> Problem statement: Starting at the line that contains "You are a GUI", copy every line to the end of the material below exactly, and omit the pictures.

> Available records:
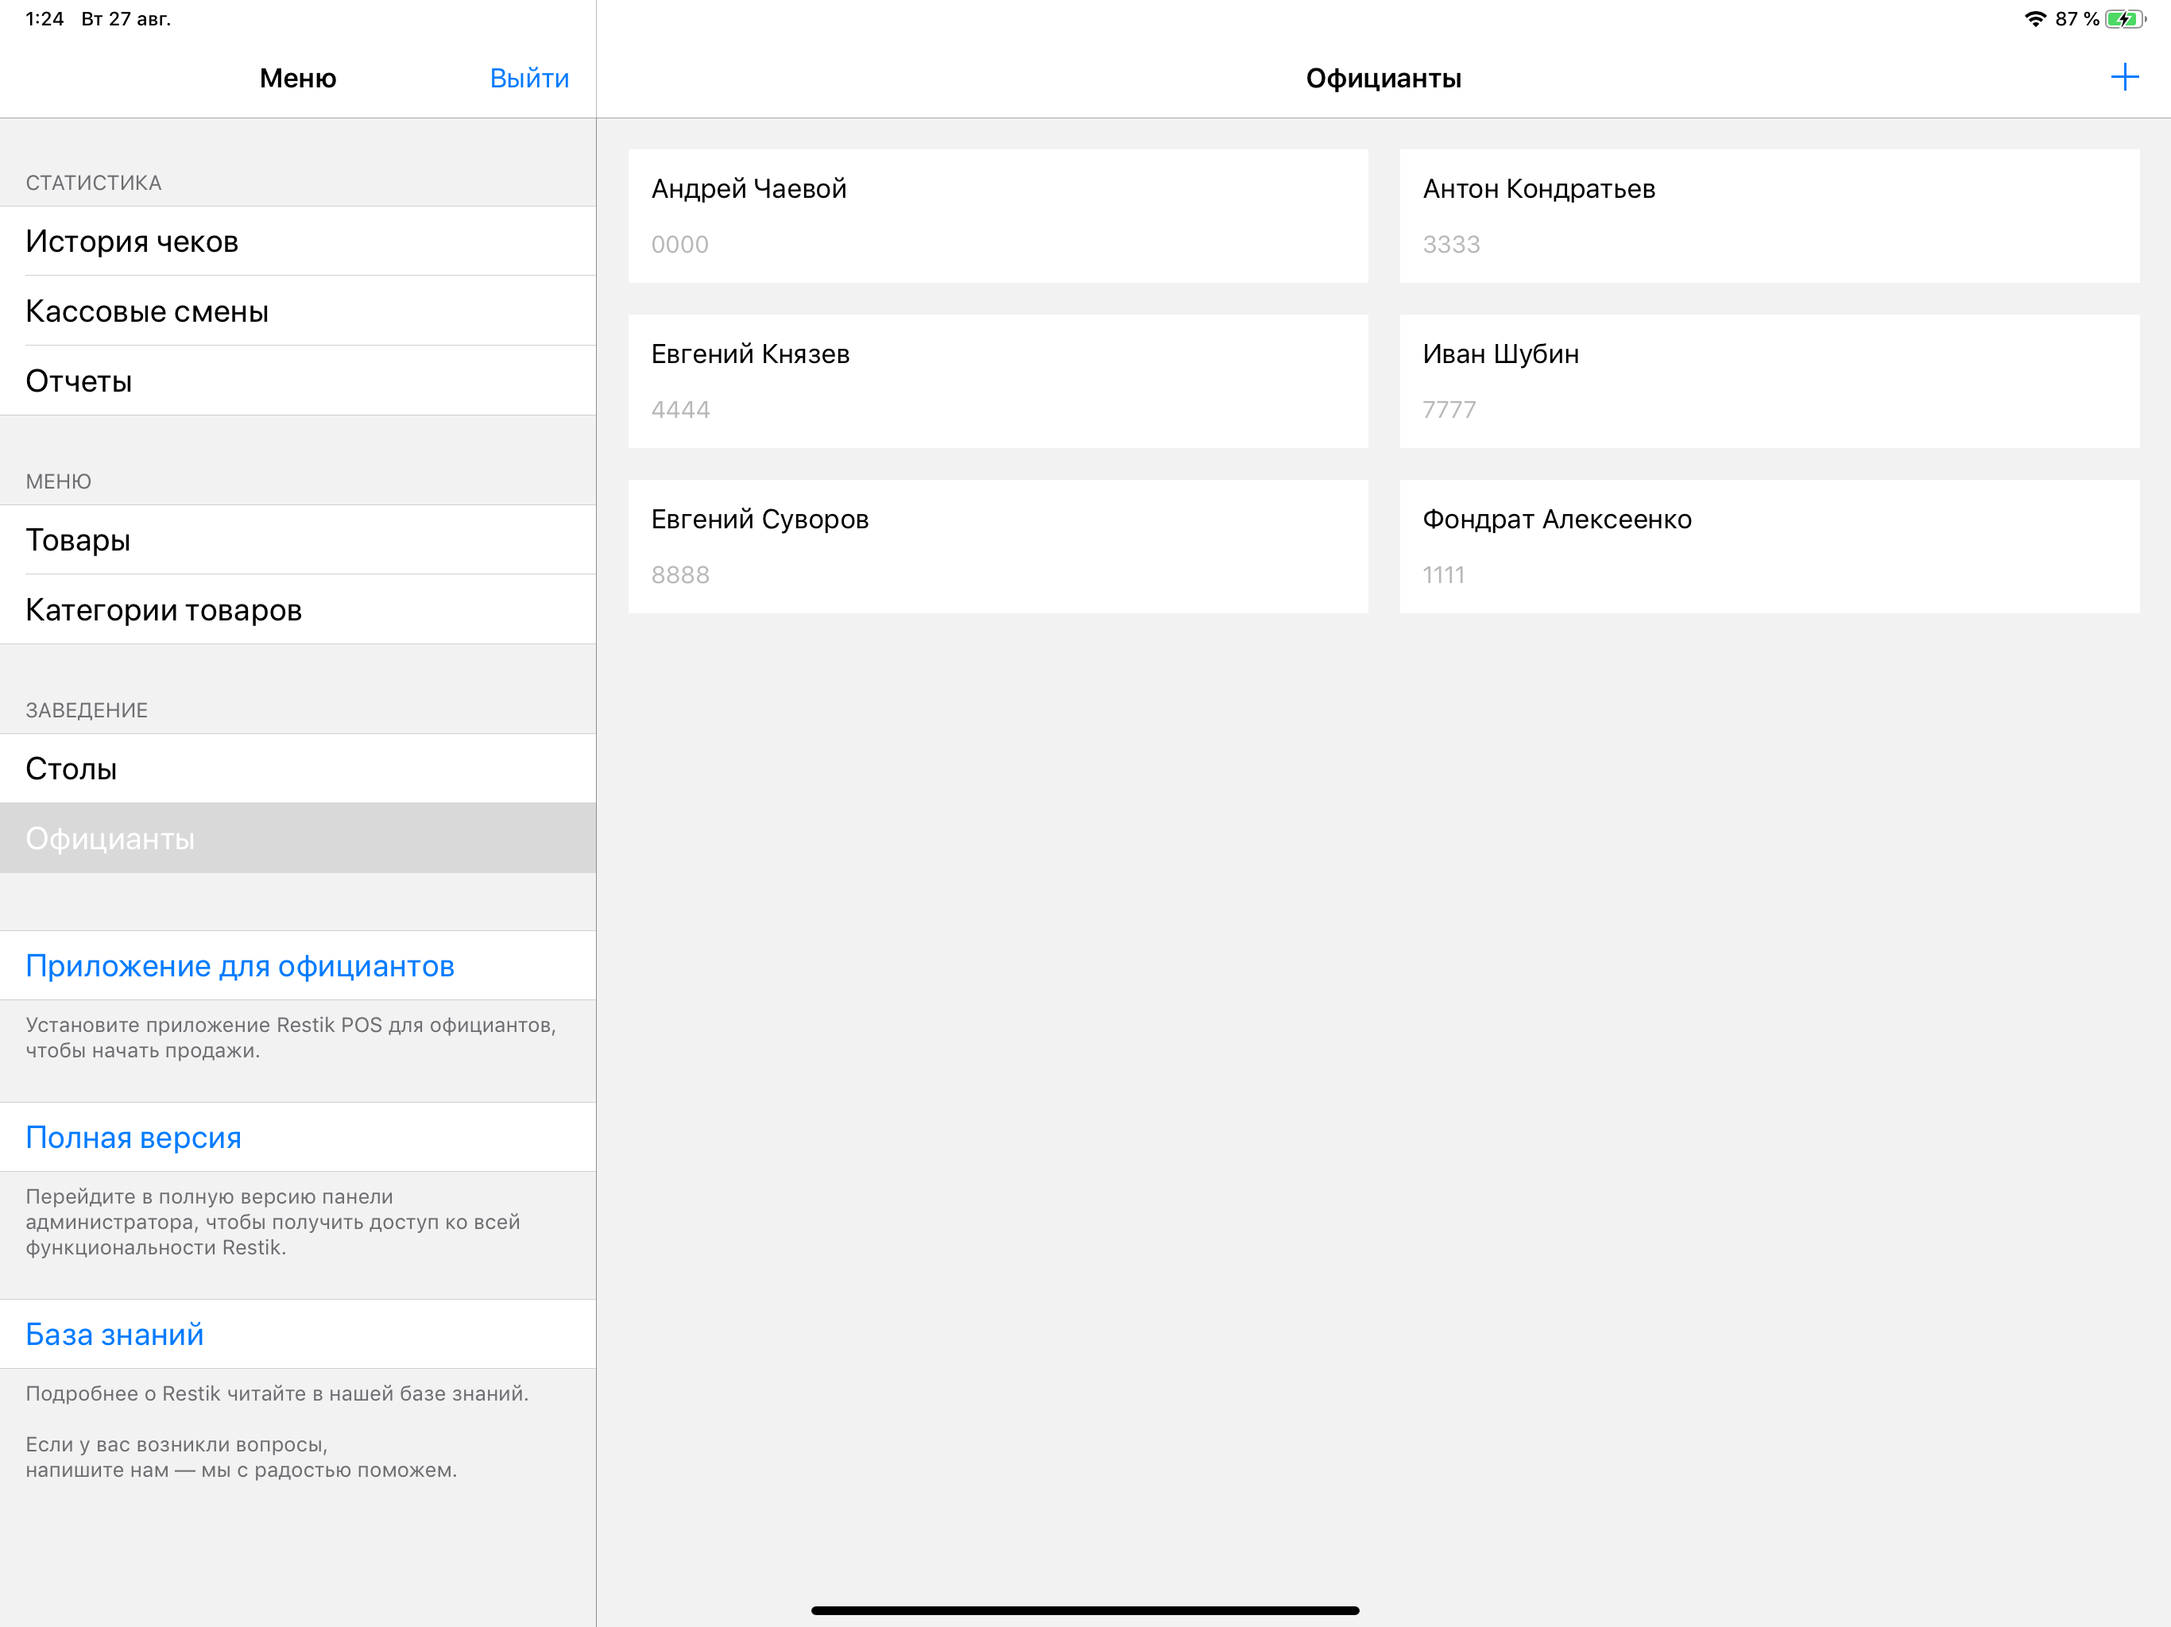This screenshot has width=2171, height=1627.
Task: Open the Полная версия link
Action: click(x=133, y=1137)
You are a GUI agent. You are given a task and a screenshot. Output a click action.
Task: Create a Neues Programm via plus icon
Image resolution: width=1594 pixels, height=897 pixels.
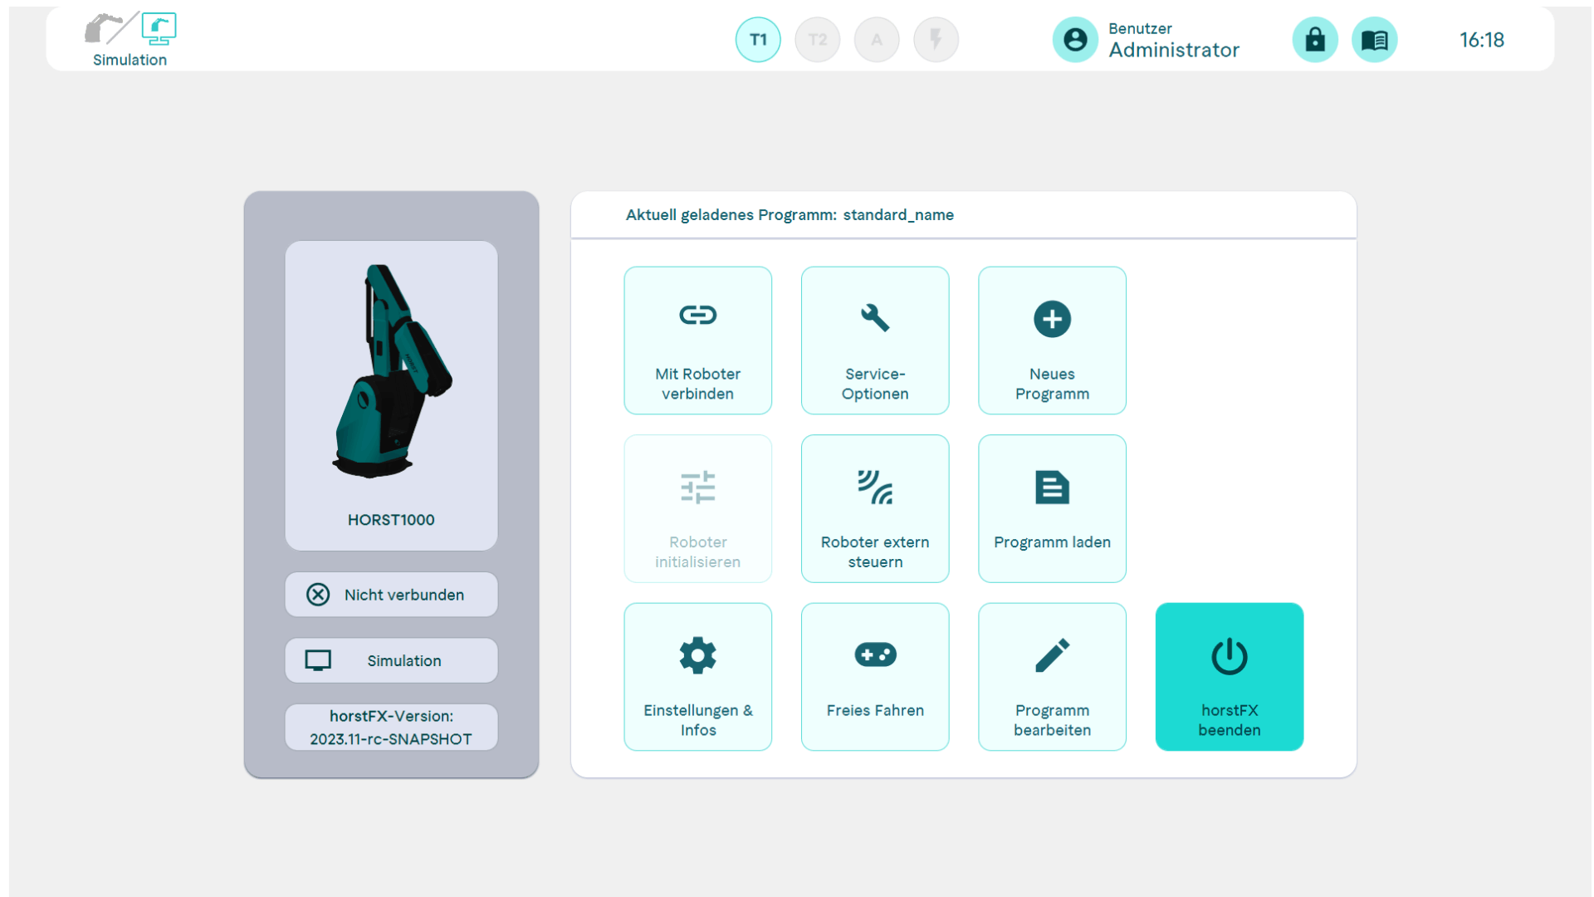[x=1051, y=319]
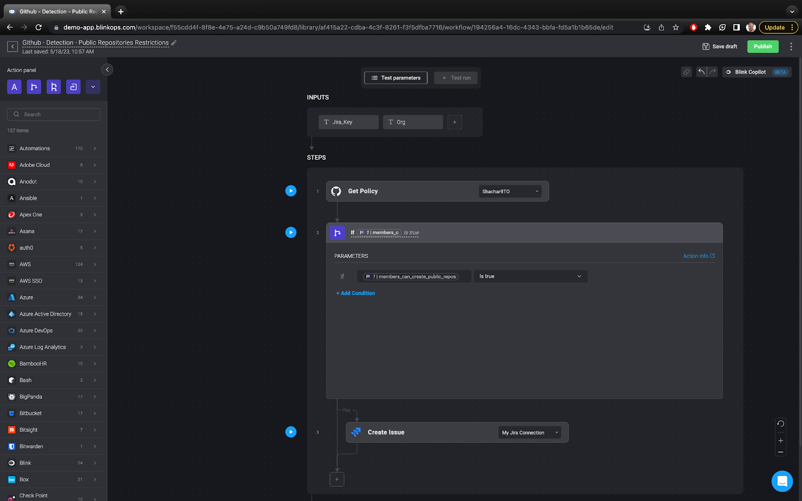802x501 pixels.
Task: Open the three-dot menu beside Publish
Action: click(791, 46)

> Output of the task:
You are a GUI agent. You are given a task and a screenshot. Output a click action.
Task: Create a Neues Programm via plus icon
Image resolution: width=1594 pixels, height=897 pixels.
[x=1051, y=319]
802x501 pixels.
Task: Open the three-dot menu beside Publish
Action: click(791, 46)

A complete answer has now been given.